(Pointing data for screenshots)
========================================================================

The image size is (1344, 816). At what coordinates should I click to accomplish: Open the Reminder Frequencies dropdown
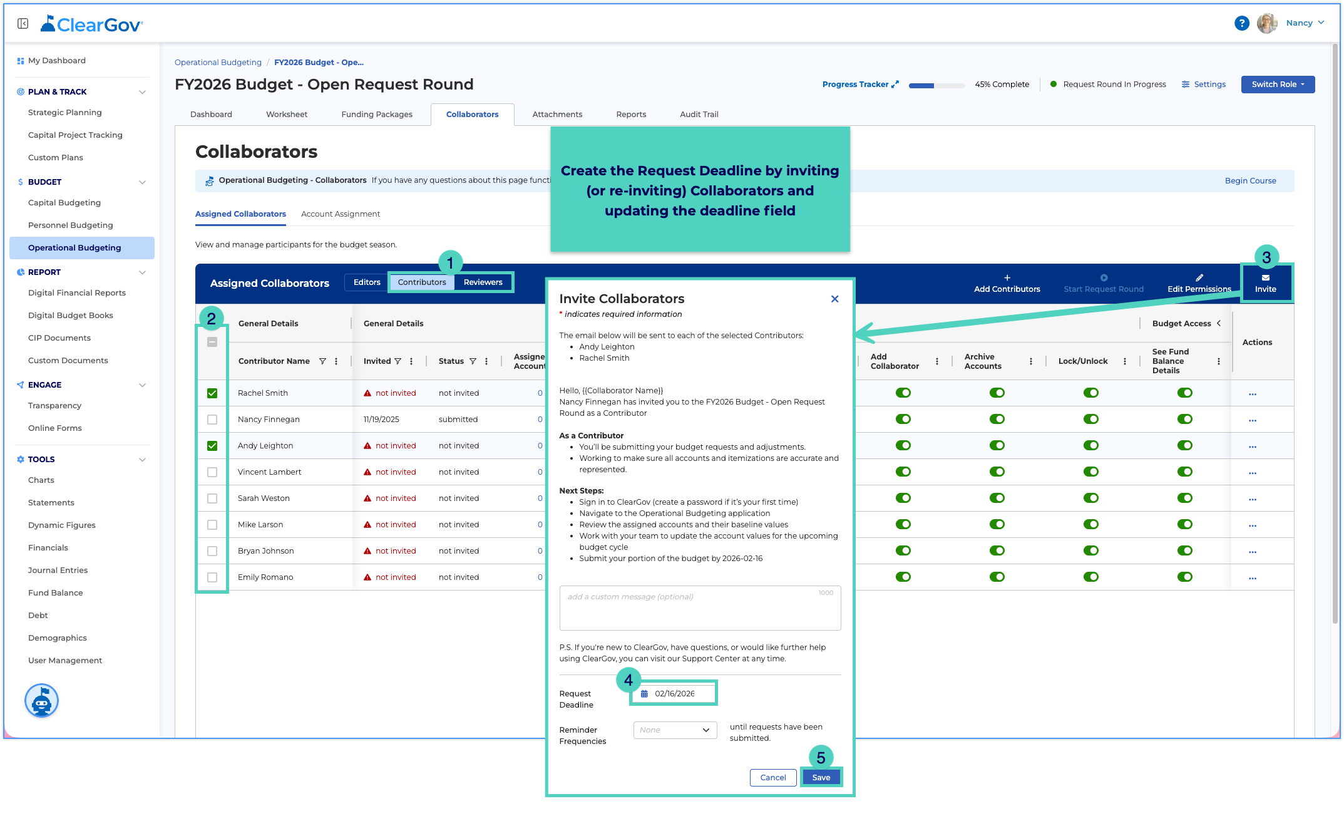click(x=675, y=730)
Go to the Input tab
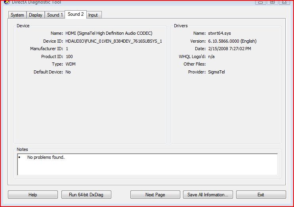Viewport: 294px width, 207px height. (93, 15)
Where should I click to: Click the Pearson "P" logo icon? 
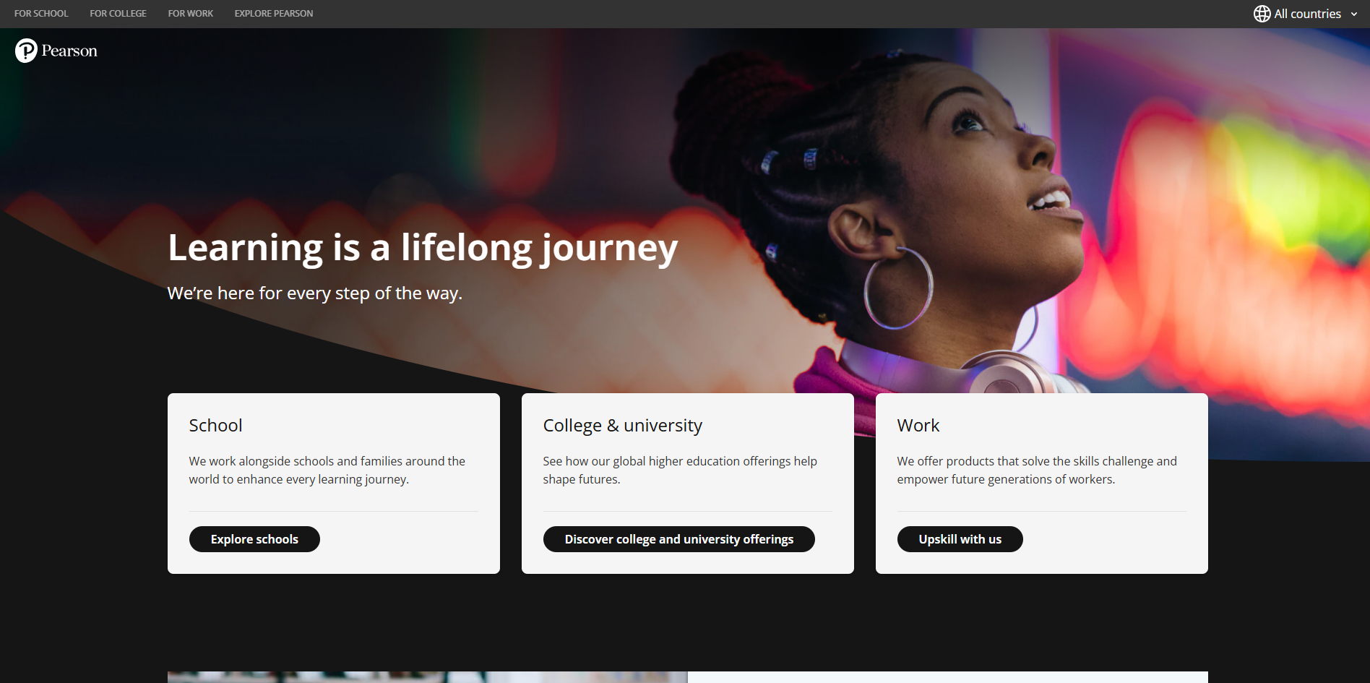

========================================================================

→ **The task**
Could you render the items above as a Markdown table with the columns "Row" and "Line", numbering each line and skipping any blank lines? Omit the pictures from the table.

→ **Solved exercise**
| Row | Line |
|---|---|
| 1 | The image size is (1344, 816). At what coordinates should I click to accomplish: Open the Reminder Frequencies dropdown |
| 2 | click(x=675, y=730) |
| 3 | Go to the Input tab |
| 4 | Viewport: 294px width, 207px height. (93, 15) |
| 5 | Where should I click to: Click the Pearson "P" logo icon?  |